Mais, mais....bouger, c'est aussi ne pas avoir le temps pour des méditations stériles, comme la Mort ( “...pour les gens qui voyagent , tout semble neuf, pur et vierge et, en un sens, immortel.”).

Tokarczuk, d'un langage à la fois riche, précis et poétique, attentif aux détails, brouillant les évidences, mettant en doute des arguments donnés comme irréfutables, ne rentrant dans aucune polémique, et remettant en question la logique même des questions posées, mêlant le rationnel à l'irrationnel, nous ballade à travers un monde sans frontières, en mouvement perpétuel, sans point fixe, à la rencontre de personnages, dont les biographies et les caractères s'entremêlent .
Des mythes, des contes, des histoires inventées, son propre vécu.....
Elle nous pousse à réfléchir, à sortir de notre zone de confort, et à aller à l'encontre d'autres points de vue que ceux que nous pensons acquises. Son obsession pour le grotesque et les cabinets de curiosités, qu'elle décrit dans les moindres détails, est au coeur du livre, “le but des pérégrinations est d'aller à la rencontre d'un autre pérégrin. En l'occurrence en pièces détachées “. L'histoire rocambolesque du docteur Blau, expert en spécimens anatomiques, de corps plastinés, ou la collection de pièces anatomiques de Frederik Ruysch, le coeur de Chopin en bocal.....que des pièces détachées dont elle finit même par nous en donner la recette de conservation, ont légèrement fini par me donner la nausée. Faut dire qu'Olga aime ça vu l'enthousiasme avec lequel elle en parle 😊, moi un peu moins.
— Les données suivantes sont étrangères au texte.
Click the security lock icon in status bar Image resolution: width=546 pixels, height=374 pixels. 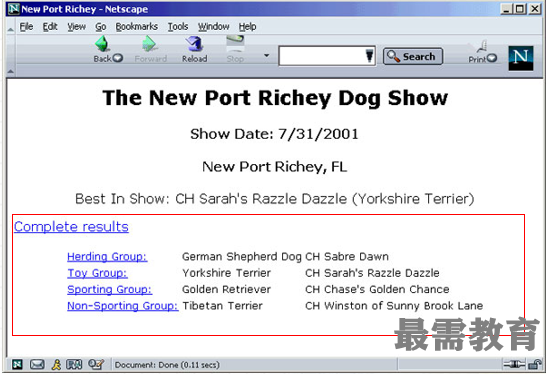click(535, 364)
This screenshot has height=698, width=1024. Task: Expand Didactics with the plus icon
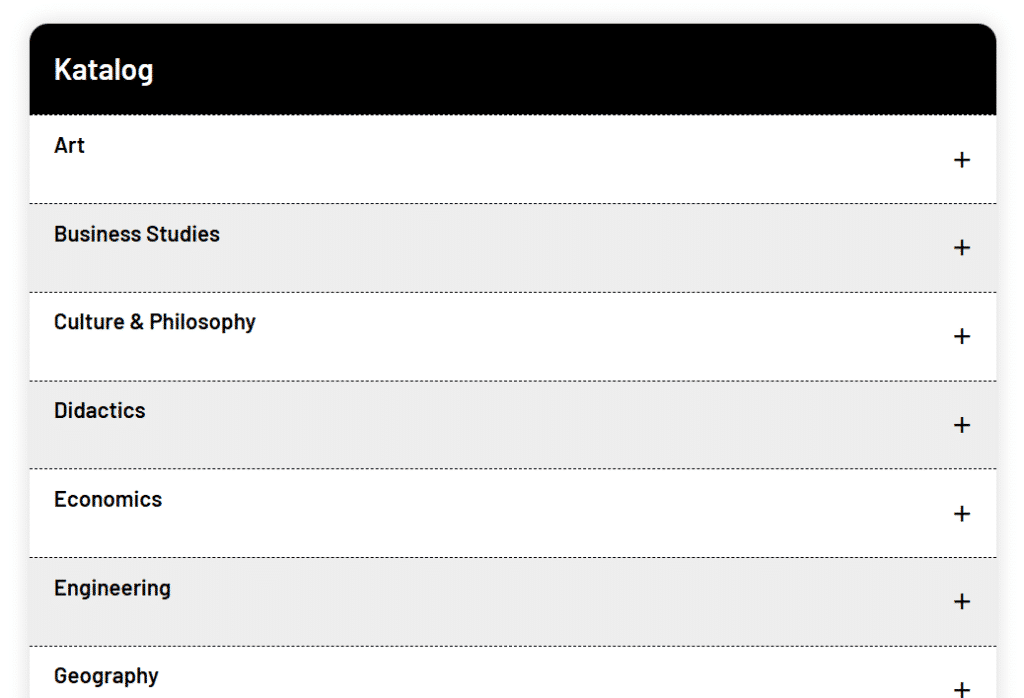961,425
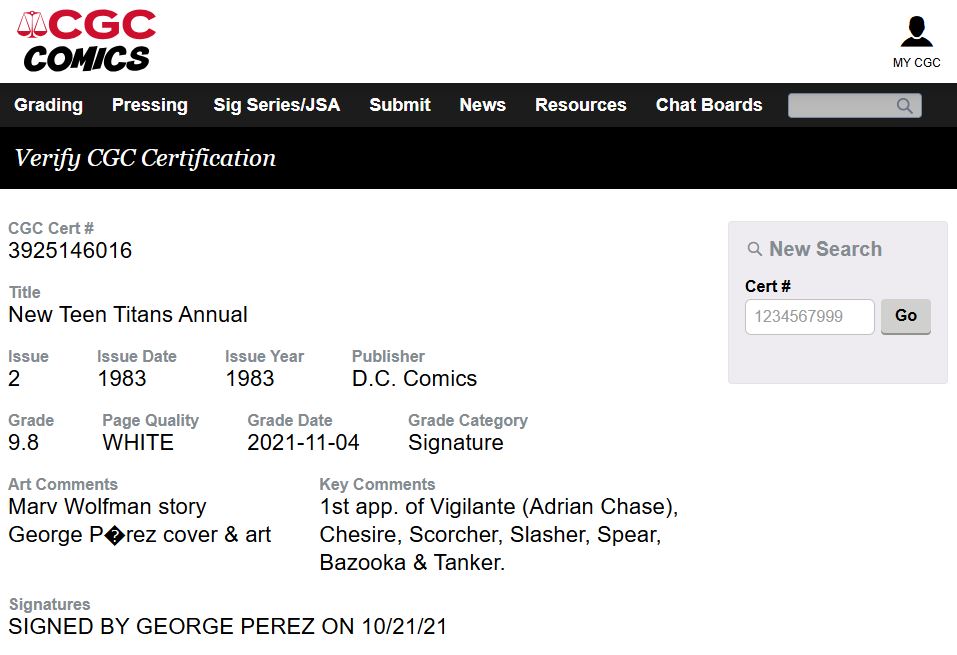The height and width of the screenshot is (655, 957).
Task: Select Sig Series/JSA in the navigation
Action: [276, 105]
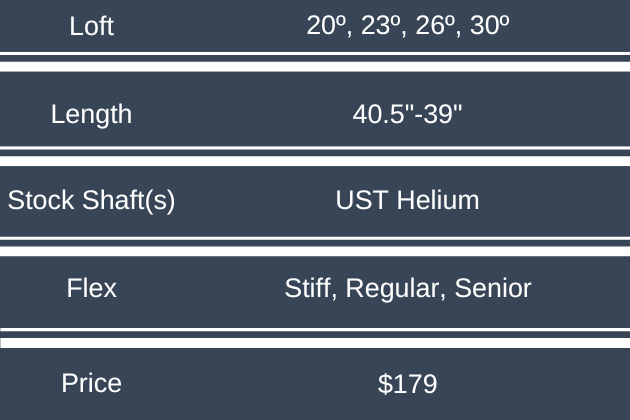Select the 20º loft value
Image resolution: width=630 pixels, height=420 pixels.
coord(327,26)
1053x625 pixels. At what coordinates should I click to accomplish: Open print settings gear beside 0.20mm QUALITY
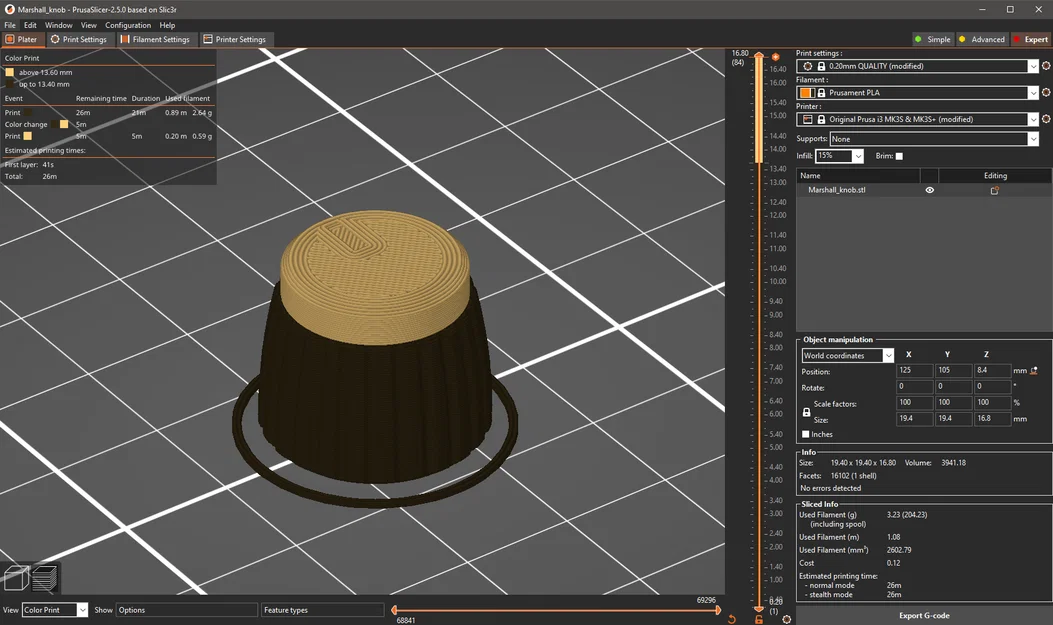1046,66
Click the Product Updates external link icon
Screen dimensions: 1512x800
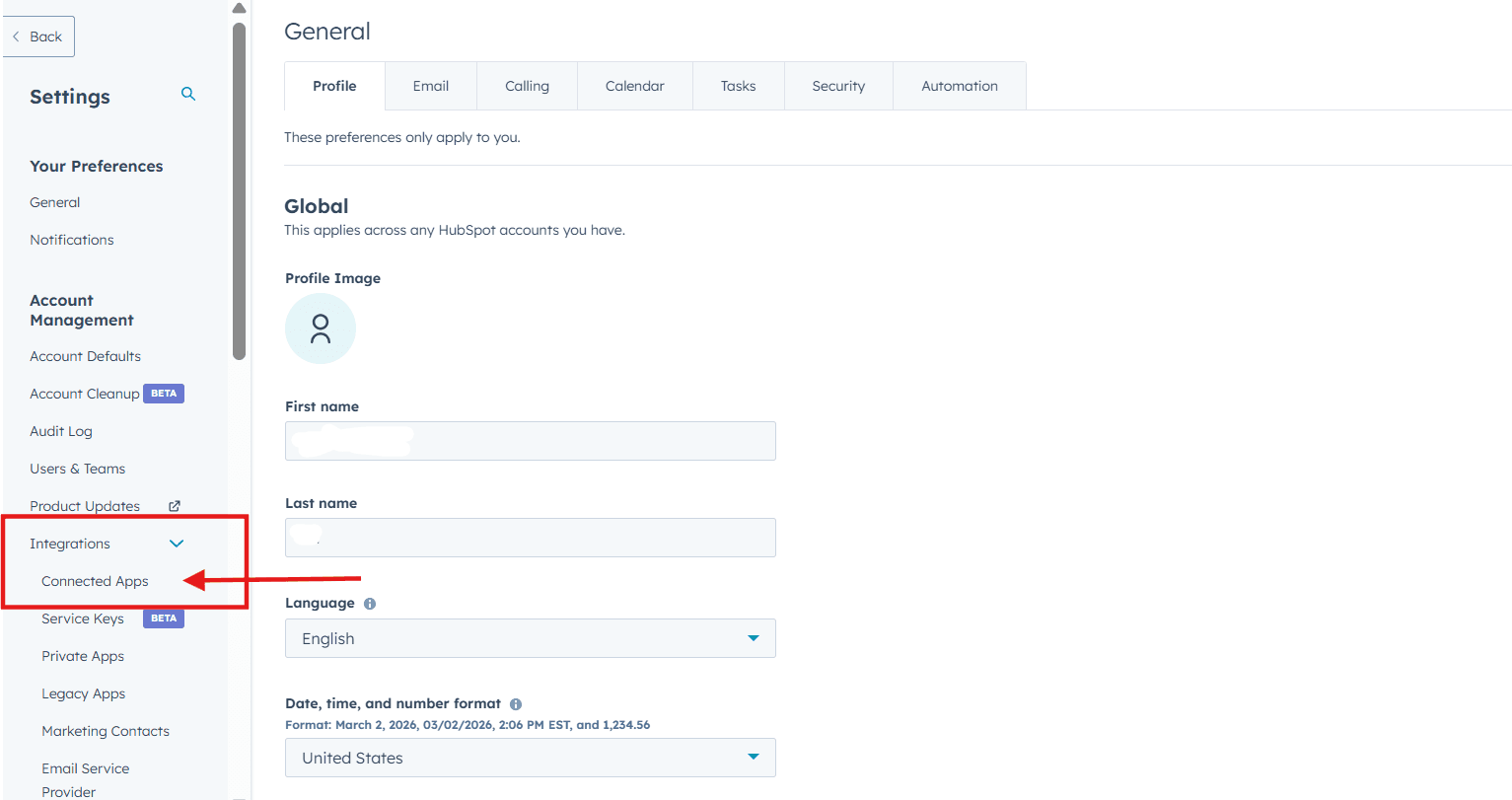click(x=175, y=506)
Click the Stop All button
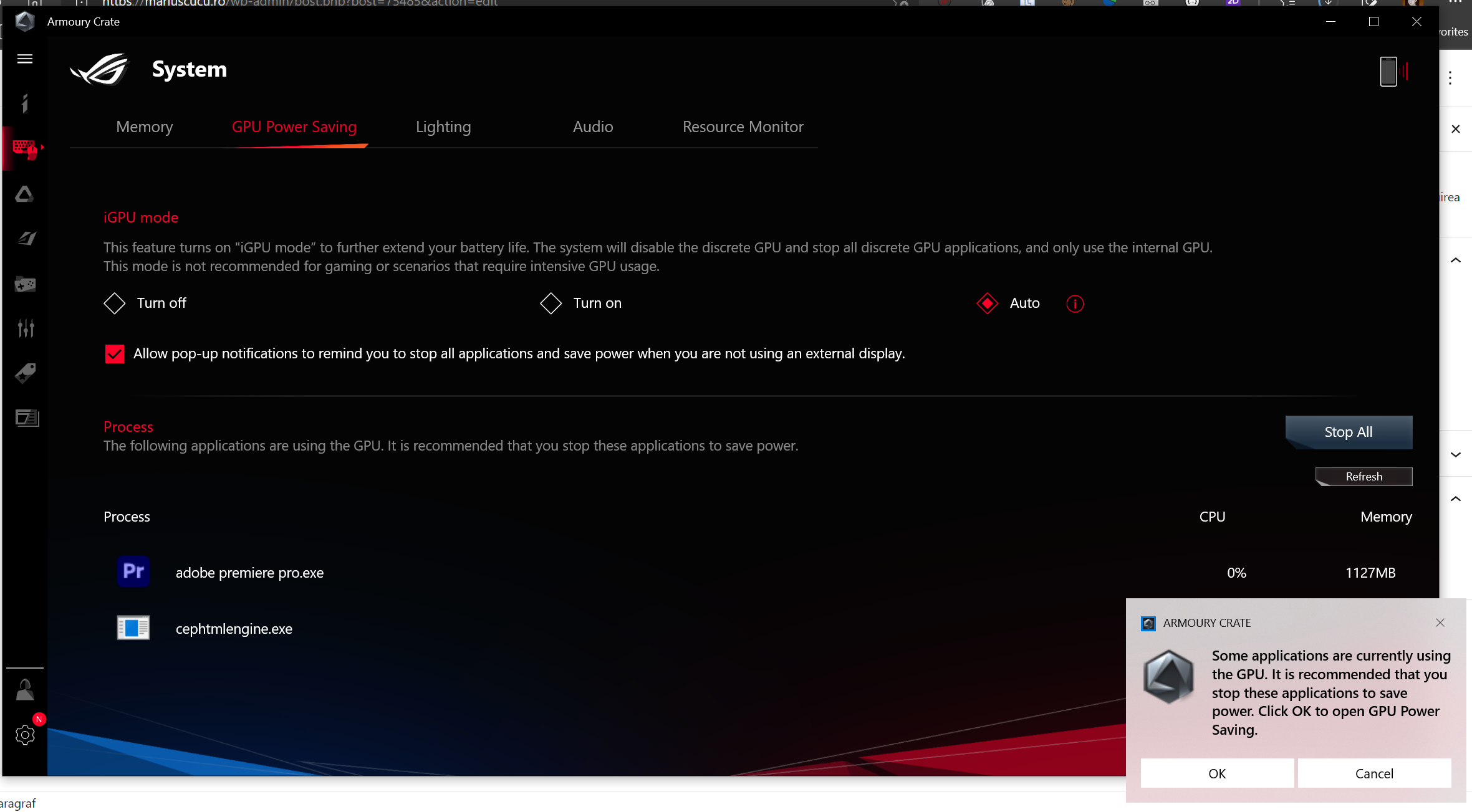1472x812 pixels. pyautogui.click(x=1349, y=432)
Que vous soyez voyageur, voyageuse ou non, importe peu. Il vous suffit d'y mettre votre coeur et votre esprit pour savourer ce puzzle géant, constitué des snapshots ( instantanés) de ses pérégrinations. En fin de voyage vous quitterez probablement ( suis pas sûr 😊)à regret ce scrapbook de voyage, le “Wunderkammer” ( Cabinet de Curiosités ) d'une écrivaine spéciale , qui vient d'ailleurs d'en être mondialement reconnue; et probablement lu ou non lu, vous vous procurerez vite le Moby Dick de Melville, le guide de voyage préféré de Tokarczuk. Ce livre n'est pas pour tous les goûts, il risque d'être déroutant. Mais pour qui a des goûts littéraires éclectiques, un défi de lecture très intéressant, voir amusant.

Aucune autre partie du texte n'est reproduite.